Uma articulação de bastidores na disputa pelas duas vagas em aberto no Superior Tribunal de Justiça (STJ) está movimentando o tribunal com uma espécie de troco de uma ala de ministros contra um candidato que eles consideram que, no passado, já tentou interferir no processo de escolha da Corte.
Ministros de diferentes alas do STJ atuam para excluir da lista tríplice a ser enviada para o Palácio do Planalto o desembargador Ney Bello, do Tribunal Regional Federal da 1ª Região (TRF-1). Para o STJ, o presidente da República escolhe os indicados às vagas a partir de listas tríplices definidas em votações sigilosas entre os próprios ministros.
Nascido em São Luís, Ney Bello conta com o lobby do ministro do Supremo Tribunal Federal (STF) Flávio Dino, que vem procurando os integrantes do STJ para pedir que votem no conterrâneo.
Embora seja comum que ministros do STF defendam candidatos ao STJ, esse tipo de movimentação sempre é visto como intromissão de uma Corte nos assuntos da outra. No caso de Dino, com um agravante: nas conversas, ele tem tentado aliviar a barra de Ney Bello em um episódio do passado, quando o maranhense tentou ser escolhido para o STJ e não conseguiu.
Em 2022, sob o governo de Jair Bolsonaro, o também ministro do STF Kassio Marques vetou a escolha de Ney Bello, de quem é desafeto declarado.
Na época, Bolsonaro escolheu para as vagas em disputa Messod Azulay e Paulo Sérgio Domingues, mas Bello atuou nos bastidores do Senado para tentar adiar a realização da sabatina e até mesmo convencer os senadores a rejeitarem os dois escolhidos por Bolsonaro.
A ofensiva, que contou com o apoio do ministro Gilmar Mendes, do Supremo Tribunal Federal (STF), foi vista como manobra para dar tempo para que Lula, já eleito, revertesse as indicações e o colocasse em uma das vagas.
Bolsonaro indicou Messod Azulay e Domingues em 1º de agosto de 2022, mas os dois só foram sabatinados pela Comissão de Constituição e Justiça do senador Davi Alcolumbre (União Brasil-AP) em 22 de novembro, ou seja, três meses e meio depois.
Embora Bello costume dizer que não teve responsabilidade sobre a demora, no STJ a manobra é tida como fato – e provoca indignação de alguns ministros.
“Ney Bello jura por todos os santos que não foi ele que pediu para adiar a sabatina, mas diversos senadores falam que foi, sim, ele que pediu”, disse um ministro do STJ à equipe da coluna.
Um segundo ministro, que também pediu para não ser identificado, confirma os relatos de que Ney Bello atuou para que o Senado rejeitasse os dois nomes ou para que a lista em que ele ficou de fora fosse devolvida pela Casa.
“Seria uma humilhação inusitada não só para os dois escolhidos, mas sobretudo para o STJ como instituição.

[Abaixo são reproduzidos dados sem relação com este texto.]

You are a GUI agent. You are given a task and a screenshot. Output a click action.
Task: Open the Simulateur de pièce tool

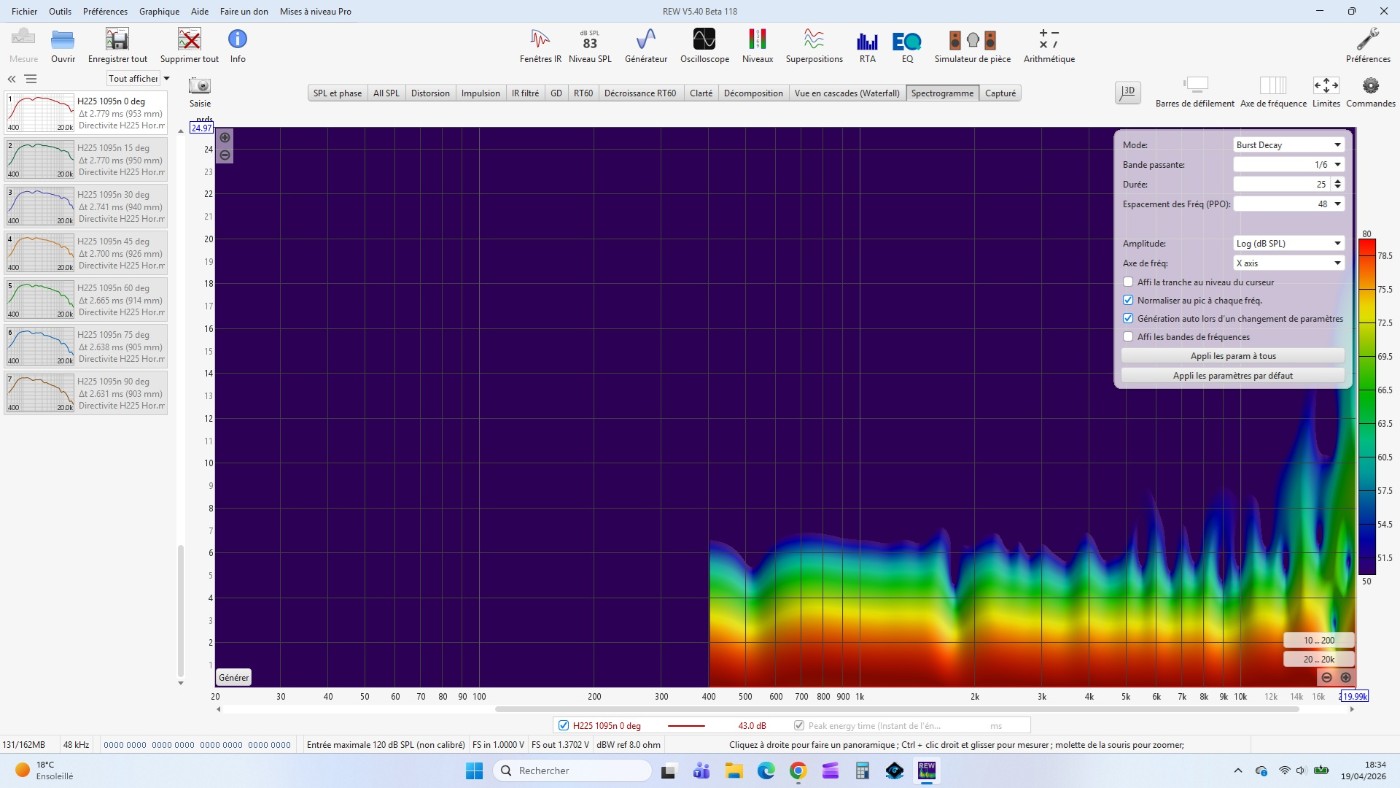click(x=972, y=45)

Disputa por vaga no STJ não é um vale tudo, devendo observar regras não escritas de civilidade e respeito, sem arranhar a dignidade da Corte”, diz esse ministro.
Na opinião de um terceiro ministro, o episódio representou uma “afronta à Corte” que não pode ser esquecida.
“O STJ tem o privilégio de escolher os seus representantes”, afirma.
Por isso a movimentação de bastidores para tirar Ney Bello da lista.
Com o tribunal de recesso, os ministros têm mantido conversas reservadas com os candidatos e as articulações ainda estão incipientes, mas a rejeição a Ney Bello já veio à tona. Em conversas com os ministros, a equipe da coluna já identificou pelo menos cinco dispostos a não votar em Bello – e a convencer os outros a fazer o mesmo.
A expectativa é a de que a votação para definir a lista tríplice ocorra após a posse do futuro presidente do STJ, ministro Herman Benjamin, cuja solenidade está prevista para 22 de agosto.
Ao todo, 17 candidatos dos Tribunais Regionais Federais (TRFs) disputam a vaga aberta com a aposentadoria da ministra Assusete Magalhães, em janeiro deste ano.
Ao STJ cabe julgar crimes cometidos por governadores, desembargadores e procuradores da República, além de analisar pedidos de federalização de investigações (como no caso Marielle) e homologar decisões estrangeiras, como no caso do jogador Robinho, que cumpre no Brasil a pena por estupro coletiva conferida pela Justiça da Itália.
Procurados pela equipe da coluna, Ney Bello e Flávio Dino não se manifestaram até a publicação desta reportagem. O espaço segue aberto.